GAO: Extraneous Information Sinks Offeror’s Proposal

A recent GAO decision should serve to caution offerors to be careful what they include with their proposals. Any information that contradicts the proposal or otherwise does not conform to the terms of the solicitation could result in disqualification.

In Independent Systems, Inc., B-413246 (Comp. Gen. Sept. 15, 2016), GAO held that the agency could reasonably disqualify an offeror based on extraneous information the offeror included with the intent of providing the agency with more information, but not changing the terms of the offer.

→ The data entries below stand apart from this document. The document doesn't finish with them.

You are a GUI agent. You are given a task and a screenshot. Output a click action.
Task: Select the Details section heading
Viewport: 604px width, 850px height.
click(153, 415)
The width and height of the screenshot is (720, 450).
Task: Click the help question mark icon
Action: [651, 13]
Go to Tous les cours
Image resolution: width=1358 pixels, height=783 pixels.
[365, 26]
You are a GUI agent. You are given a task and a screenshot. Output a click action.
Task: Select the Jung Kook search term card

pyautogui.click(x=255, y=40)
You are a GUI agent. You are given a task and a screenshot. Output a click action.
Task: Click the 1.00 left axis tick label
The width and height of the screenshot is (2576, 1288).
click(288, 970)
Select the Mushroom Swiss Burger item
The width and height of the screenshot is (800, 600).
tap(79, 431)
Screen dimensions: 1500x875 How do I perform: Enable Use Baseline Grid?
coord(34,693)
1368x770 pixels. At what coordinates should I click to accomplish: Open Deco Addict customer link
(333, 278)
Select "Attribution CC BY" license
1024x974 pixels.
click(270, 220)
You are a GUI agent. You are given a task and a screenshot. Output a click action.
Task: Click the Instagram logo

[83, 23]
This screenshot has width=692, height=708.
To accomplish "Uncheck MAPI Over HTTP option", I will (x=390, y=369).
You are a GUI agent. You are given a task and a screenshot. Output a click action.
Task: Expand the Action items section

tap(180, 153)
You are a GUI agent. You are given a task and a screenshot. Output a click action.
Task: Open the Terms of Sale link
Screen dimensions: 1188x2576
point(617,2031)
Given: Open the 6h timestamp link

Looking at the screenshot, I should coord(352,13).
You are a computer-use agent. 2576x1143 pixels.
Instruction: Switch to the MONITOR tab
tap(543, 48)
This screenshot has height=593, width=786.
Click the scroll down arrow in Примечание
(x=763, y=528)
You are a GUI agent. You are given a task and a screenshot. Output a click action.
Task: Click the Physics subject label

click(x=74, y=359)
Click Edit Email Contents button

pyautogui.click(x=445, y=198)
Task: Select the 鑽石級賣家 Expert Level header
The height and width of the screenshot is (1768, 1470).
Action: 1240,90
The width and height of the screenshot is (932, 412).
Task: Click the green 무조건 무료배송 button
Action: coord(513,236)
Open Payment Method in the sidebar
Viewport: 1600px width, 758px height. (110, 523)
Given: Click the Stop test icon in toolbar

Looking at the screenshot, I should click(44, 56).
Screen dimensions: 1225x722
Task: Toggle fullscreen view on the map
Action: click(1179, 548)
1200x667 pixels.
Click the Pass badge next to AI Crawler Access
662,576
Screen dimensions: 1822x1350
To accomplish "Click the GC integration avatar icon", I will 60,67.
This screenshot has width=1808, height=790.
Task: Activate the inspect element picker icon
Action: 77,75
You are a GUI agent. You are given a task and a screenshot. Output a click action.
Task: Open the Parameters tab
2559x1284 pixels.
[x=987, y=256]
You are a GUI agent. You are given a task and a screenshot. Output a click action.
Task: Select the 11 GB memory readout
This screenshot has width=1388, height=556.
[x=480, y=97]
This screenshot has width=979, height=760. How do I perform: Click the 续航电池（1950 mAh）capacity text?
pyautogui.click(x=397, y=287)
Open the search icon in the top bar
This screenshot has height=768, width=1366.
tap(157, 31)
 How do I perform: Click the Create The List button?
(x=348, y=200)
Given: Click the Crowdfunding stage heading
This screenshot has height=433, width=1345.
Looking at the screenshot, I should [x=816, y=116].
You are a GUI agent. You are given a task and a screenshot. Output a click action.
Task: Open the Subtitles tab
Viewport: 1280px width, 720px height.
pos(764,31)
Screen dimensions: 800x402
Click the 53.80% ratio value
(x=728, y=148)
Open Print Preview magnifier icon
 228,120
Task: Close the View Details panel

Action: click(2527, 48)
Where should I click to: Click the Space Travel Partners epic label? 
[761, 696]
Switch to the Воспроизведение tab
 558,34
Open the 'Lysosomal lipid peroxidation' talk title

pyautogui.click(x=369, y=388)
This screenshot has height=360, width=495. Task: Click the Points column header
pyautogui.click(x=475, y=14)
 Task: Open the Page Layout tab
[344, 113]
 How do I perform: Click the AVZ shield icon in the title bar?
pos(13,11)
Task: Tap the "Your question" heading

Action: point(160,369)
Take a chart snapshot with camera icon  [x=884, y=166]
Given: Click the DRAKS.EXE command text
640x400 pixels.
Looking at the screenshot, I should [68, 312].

The case involved a Bristow, Virginia, company called Independent Systems, Inc., that sought a Forest Service contract to provide two bulldozers for use at Coconino National Forest in Flagstaff, Arizona. The solicitation was available to holders of a BPA for heavy equipment. The solicitation required the bulldozers to be delivered F.O.B. to Coconino National Forest on or before August 31. (F.O.B. is a shipping method that stands for “Free On Board.”) The solicitation incorporated the terms of the underlying BPA, which included FAR 52.212-4 (Contract Terms and Conditions – Commercial Items). FAR 52.212-4 provides, among other things, that payment shall be made after delivery and acceptance; the clause does not provide for prepayment or contract financing.

Independent Systems, a BPA holder, submitted a proposal in response to the Forest Service solicitation. Like many contractors, Independent Systems did not simply have two spare bulldozers laying around. Rather, it proposed to buy them from a manufacturer should it be awarded the contract.

When Independent Systems submitted its proposal, it included the manufacturer’s brochures for each bulldozer and a two-page manufacturer’s “terms and warranty” document, which, according to Independent Systems, related to its contemplated purchase of the bulldozers. Independent Systems’ proposal quoted a price for each bulldozer, offered to deliver the goods F.O.B. within three months of the order, and asked the Contracting Officer to refer to the “attached file” for details of the proposed equipment and warranty.

The file, consisting of the manufacturer’s brochures and terms and warranty document, included three clauses that gave the Contracting Officer cause for concern. The first said that all prices were Ex-Factory or F.O.B. (Florida, Texas, or California). This contradicted the solicitation’s F.O.B. Arizona requirement. The second required all orders to be paid in full before shipping, which directly contradicted the BPA’s payment terms under FAR 52.212-4. The third said that prices and specifications were subject to change without notice. The contracting officer worried that meant that Independent Systems would not be bound to perform. The Contracting Officer therefore concluded that Independent Systems’ offer had taken exception the solicitation’s delivery and payment terms and eliminated the offer from the competition.

Independent Systems filed a GAO bid protest challenging its exclusion. Independent Systems argued, basically, that all three of the concerning terms would apply to it, but not to the government. As a practical matter, this argument would seem to make sense. Independent Systems’ plan was to buy the bulldozers under whatever conditions it could negotiate from the manufacturer, then turn around and sell the bulldozers to the government under the conditions the government required. Indeed, by the time the government got its hands on the bulldozers, Independent Systems would have concluded its transaction with the manufacturer. In fact, in its protest, Independent Systems characterized these documents as “an additional item for evaluation, even though it was not required [by] the BPA[.]”

Nevertheless, GAO held that the Forest Service did nothing wrong in rejecting the proposal. GAO wrote that “it was not at all clear from [Independent Systems]’s proposal which delivery and payment terms the firm was actually offering to the Forest Service.” GAO pointed out that various provisions of the manufacturer’s warranty pages “contained conditions expressly applicable to the ‘buyer’ and ‘user’ of the equipment,” which could mean the government. Said GAO: “[I]nstead of making its proposal more thorough by including the manufacturer’s terms and warranty document, as the protester urges, that document actually introduced ambiguities and inconsistencies into [Independent Systems]’s offer that the Forest Service was not required to reconcile.” GAO concluded:

[Independent Systems] concedes that there was no need to include the manufacturer’s warranty terms as part of [Independent System]’s proposal. Thus, as the contracting officer admonished [Independent Systems], if the manufacturer’s terms and conditions did not apply to the Forest Service, then [Independent Systems] should not have included those terms and conditions in its proposal.

In other words, GAO said any confusion was caused by Independent Systems’ decision to include the brochures and manufacturer warranties. Because Independent Systems was not required to include this information, it should have just left it out.

Years ago, when I was a small-town newspaper reporter, our newsroom mantra was “when in doubt, keep it out.” Apparently, those wise words would have also served this protester well. As the Independent Systems decision demonstrates, offerors should carefully review their proposals to ensure that any information that isn’t strictly required by the solicitation doesn’t undermine the proposal.